Thursday, January 28, 2010

JD Salinger is dead :(

The world mourns the death of celebrated writer JD Salinger at the age of 91 today. Salinger was the writer who created one of the most famous and influential fictional characters in the world: Holden Caulfield, the rebellious teen who can't seem to fit into his concept of society...

Here is AFP's news report of his death...

Reclusive US novelist J.D. Salinger dies at 91

by Sebastian Smith

NEW YORK (AFP) – J.D. Salinger, the reclusive author of "The Catcher in the Rye," has died at 91, his agent said Thursday, raising tantalizing questions over whether the legendary writer might have left behind a hoard of unpublished works.

Salinger died Wednesday at his home in New Hampshire, the Harold Ober Associates literary agency in New York said. The cause of death was not announced.

Born in 1919, Salinger was part of a generation of major 20th century US novelists and among the biggest cultural celebrities in the world.

His 1951 tale of teenage rebellion, "The Catcher in the Rye," became a cultural icon and made him rich and famous.

But overwhelmed by his sudden fame, he retreated to a hermit-like existence in Cornish, New Hampshire, publishing his last work in The New Yorker magazine in 1965 and refusing interviews for the last three decades of his life.

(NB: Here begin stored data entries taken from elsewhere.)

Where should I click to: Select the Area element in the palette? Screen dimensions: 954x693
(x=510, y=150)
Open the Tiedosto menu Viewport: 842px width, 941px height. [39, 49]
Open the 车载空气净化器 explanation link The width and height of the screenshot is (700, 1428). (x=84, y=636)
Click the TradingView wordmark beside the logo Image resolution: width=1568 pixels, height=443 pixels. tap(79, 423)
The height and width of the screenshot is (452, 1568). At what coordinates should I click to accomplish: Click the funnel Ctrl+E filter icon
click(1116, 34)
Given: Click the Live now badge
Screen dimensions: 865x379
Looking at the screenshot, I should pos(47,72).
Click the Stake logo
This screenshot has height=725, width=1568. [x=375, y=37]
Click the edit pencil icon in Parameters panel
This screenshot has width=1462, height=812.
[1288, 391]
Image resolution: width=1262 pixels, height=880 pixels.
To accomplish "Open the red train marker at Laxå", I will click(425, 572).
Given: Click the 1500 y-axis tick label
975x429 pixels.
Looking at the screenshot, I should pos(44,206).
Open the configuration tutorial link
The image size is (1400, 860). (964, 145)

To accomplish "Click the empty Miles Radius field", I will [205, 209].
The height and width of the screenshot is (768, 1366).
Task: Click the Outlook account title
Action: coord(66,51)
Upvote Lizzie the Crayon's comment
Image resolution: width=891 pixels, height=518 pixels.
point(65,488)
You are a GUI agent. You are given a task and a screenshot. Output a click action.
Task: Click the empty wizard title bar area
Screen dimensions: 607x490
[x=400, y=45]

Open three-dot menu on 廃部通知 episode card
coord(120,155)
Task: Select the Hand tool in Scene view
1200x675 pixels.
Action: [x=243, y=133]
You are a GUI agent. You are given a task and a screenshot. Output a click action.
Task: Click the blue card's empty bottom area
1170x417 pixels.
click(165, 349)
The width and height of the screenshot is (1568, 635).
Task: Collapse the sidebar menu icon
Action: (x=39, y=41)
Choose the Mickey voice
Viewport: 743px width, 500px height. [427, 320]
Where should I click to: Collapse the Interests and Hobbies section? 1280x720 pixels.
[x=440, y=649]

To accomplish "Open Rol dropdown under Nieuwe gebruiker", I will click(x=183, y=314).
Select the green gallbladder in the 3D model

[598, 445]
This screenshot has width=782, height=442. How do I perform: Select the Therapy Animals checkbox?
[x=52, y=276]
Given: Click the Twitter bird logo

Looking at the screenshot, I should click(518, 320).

Fiercely guarding his privacy, he turned to the courts to stop publication of his letters and steadfastly refused offers to sell movie rights to "Catcher."

Just in July last year, a US judge suspended the publication of an unauthorized sequel to "Catcher" by Swedish author Fredrik Colting.

Salinger's death is likely now to reignite speculation over whether he may have left behind some valuable works which could be published posthumously.

He hinted at this in an interview with the Boston Sunday Globe in 1980, when he said: "I love to write, and I assure you I write regularly. But I write for myself and I want to be left absolutely alone to do it."

The market for any posthumous Salinger writings would likely be highly lucrative.

Letters he wrote to his young lover Joyce Maynard, with whom he started a year-long relationship in 1972, sold for more than 150,000 dollars at auction in 1999.

In Hollywood, there is particularly intense interest in making a film of "Catcher," a novel that sold more than 60 million copies worldwide and entered American pop-culture, being referenced in everything from movies to songs and other books.

Even John Lennon's assassin in 1980, Mark Chapman, suggested his motive could be found in the book, which he said "holds many answers."

Repeated attempts have been made to film "Catcher" and portray its anti-hero Holden Caulfield, reportedly including by the BBC and movie moguls Steven Spielberg and Harvey Weinstein. But each time they were rebuffed by Salinger.

His antipathy to film adaptations is said to have been triggered by Hollywood's treatment of his short story "Uncle Wiggly in Connecticut."

What will happen now remains unclear. Reports, including from the Internet Movie Data Base (IMDB), say he had blocked adaptations until after his death.

Jerome David Salinger was born on New Year's Day 1919 in Manhattan, New York, the son of an Irish mother and Jewish father with Polish roots.

As a teenager he began writing stories. In 1940, his debut story "The Young Ones" about several aimless youths was published in "Story" magazine.

Then came America's entry into World War II, and the young Salinger was drafted in 1942. He took part in the D-Day stormings of the Normandy beaches, and his wartime experiences are said to have marked him for life.

He married a German woman after the war, but the marriage fell apart after just a few months, and Salinger renewed his writings with a passion.

In 1948 he published the short story "A Perfect Day for Bananafish" in the New Yorker, bringing him acclaim and introducing the Glass family and its seven rambunctious children Seymour Buddy, Boo Boo, Walt, Waker, Zooey, and Franny, who were to populate several of his short stories.

But it was "The Catcher in the Rye," published three years later, that sealed his reputation.

Sixteen-year-old Holden Caulfield's adventures and musings as he makes his way home after being kicked out of school touched a raw nerve and have fascinated generations of disaffected youngsters.

The novel was also sharply criticized for its liberal use of swear words and open references to sex, and was banned in some countries.